To determine the empirical formula of the compound \( MpXq \) with a cubic-close packing (c.c.p.) arrangement of \( X \), we need to analyze the arrangement of the atoms in the unit cell and how many atoms of \( M \) and \( X \) are present.

### Step 1: Understanding the c.c.p. arrangement
In a cubic-close packing structure, also known as face-centered cubic (FCC), the packing is efficient, and the unit cell consists of:

- **Corner atoms**: There are 8 corners in the unit cell, and each corner atom contributes \(\frac{1}{8\) of an atom to the unit cell.
- **Face atoms**: There are 6 faces in the unit cell, and each face atom contributes \(\frac{1}{2}\) of an atom to the unit cell.

Calculating the total number of \( X \) atoms in the unit cell:

\[
\text{Total } X \text{ atoms} = 8 \times \frac{1}{8} + 6 \times \frac{1}{2} = 1 + 3 = 4
\]

Thus, there are **4 atoms of \( X \)** in the cubic-close packing unit cell.
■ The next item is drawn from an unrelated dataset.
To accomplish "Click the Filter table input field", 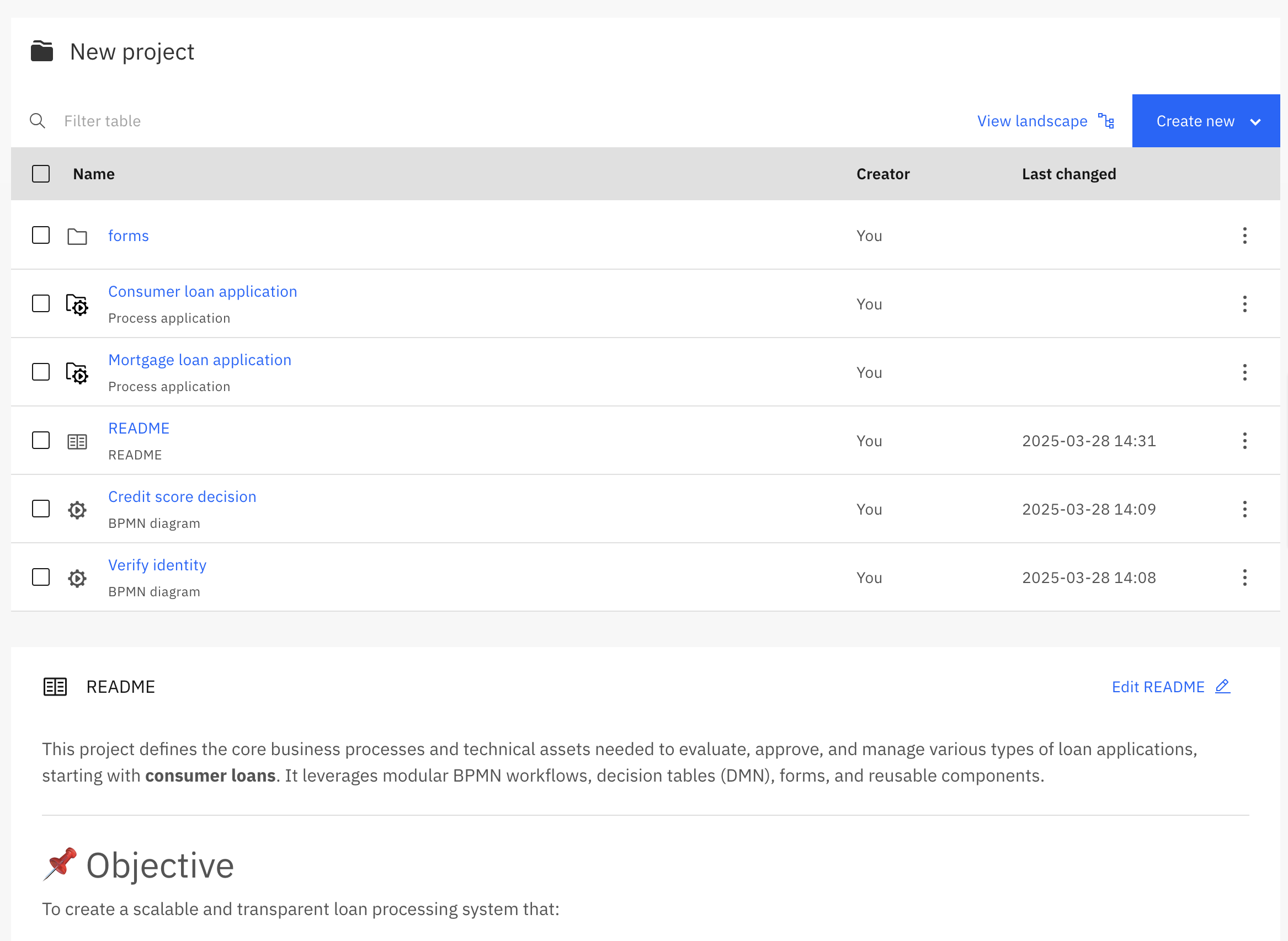I will point(228,120).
### Step 2: Determining the number of \( M \) atoms
The general formula of the compound is given as \( MpXq \). For c.c.p. structures, it is common for the metal ions \( M \) to occupy the octahedral or tetrahedral voids in the structure.
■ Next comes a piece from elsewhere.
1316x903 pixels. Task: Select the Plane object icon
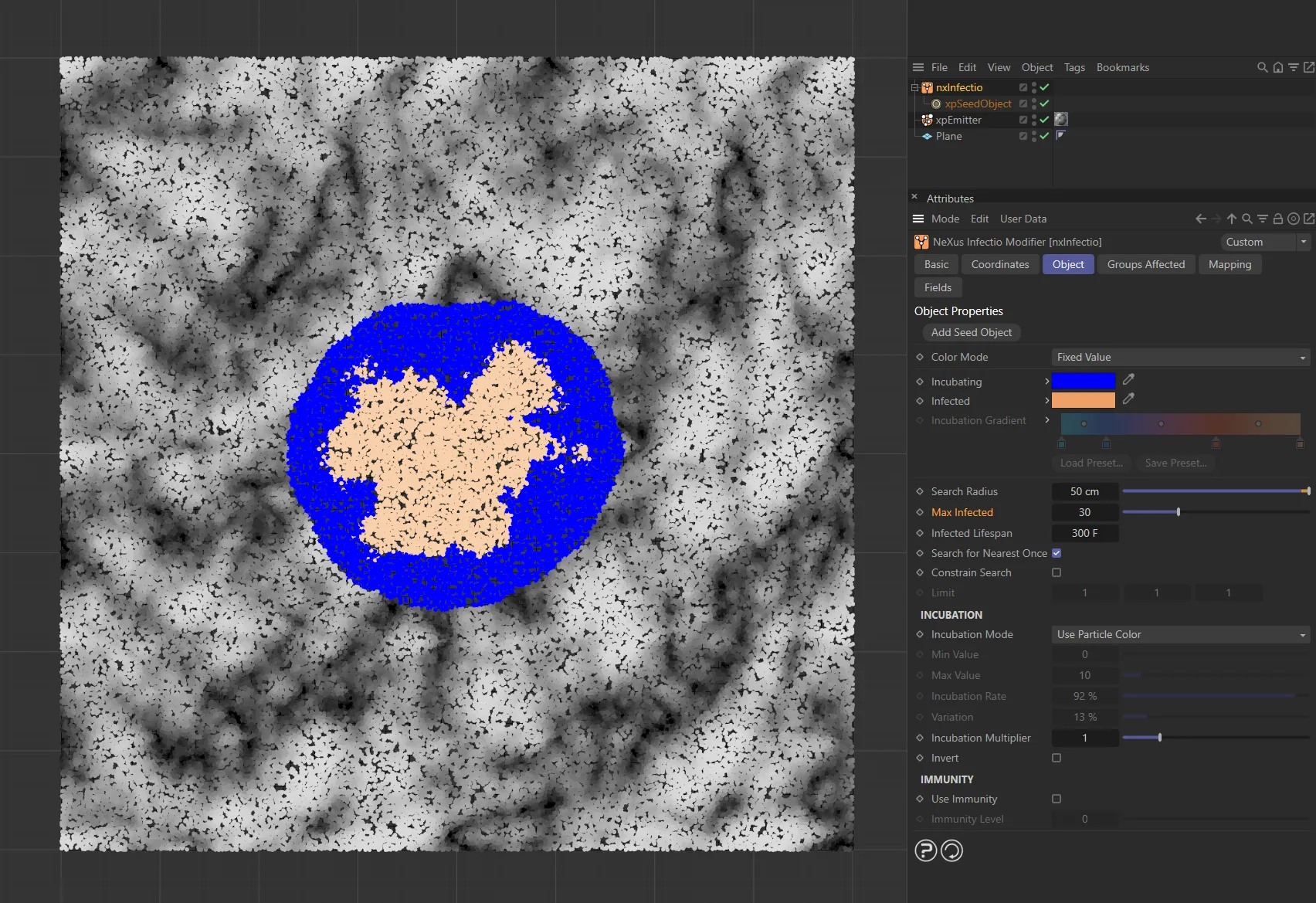tap(927, 136)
#### Voids in the c.c.p. structure
In a cubic-close packing:
- **Octahedral voids**: There is 1 octahedral void per unit cell.
- **Tetrahedral voids**: There are 8 tetrahedral voids per unit cell.

If \( M \) occupies octahedral voids, there is 1 \( M \) atom per unit cell. If it occupies tetrahedral voids, there are 8 \( M \) atoms per unit cell.

### Step 3: Analyzing the possible formulas
The possible empirical formulas can be derived based on the number of \( M \) and \( X \) atoms:

1. If \( M \) occupies octahedral voids:
- Empirical formula = \( MX_4 \) (not listed in the options)

2. If \( M \) occupies tetrahedral voids:
- Empirical formula = \( M_8X_4 \) or simplified to \( M_2X \).

Since this matches the formula with \( M \) occupying tetrahedral voids, we can conclude:

### Step 4: Conclusion
The empirical formula of the compound \( MpXq \) is:

\[
\text{Answer: } \text{C) } M_2X
\]

This matches our findings based on the c.c.p. structure and the position of \( M \) within it.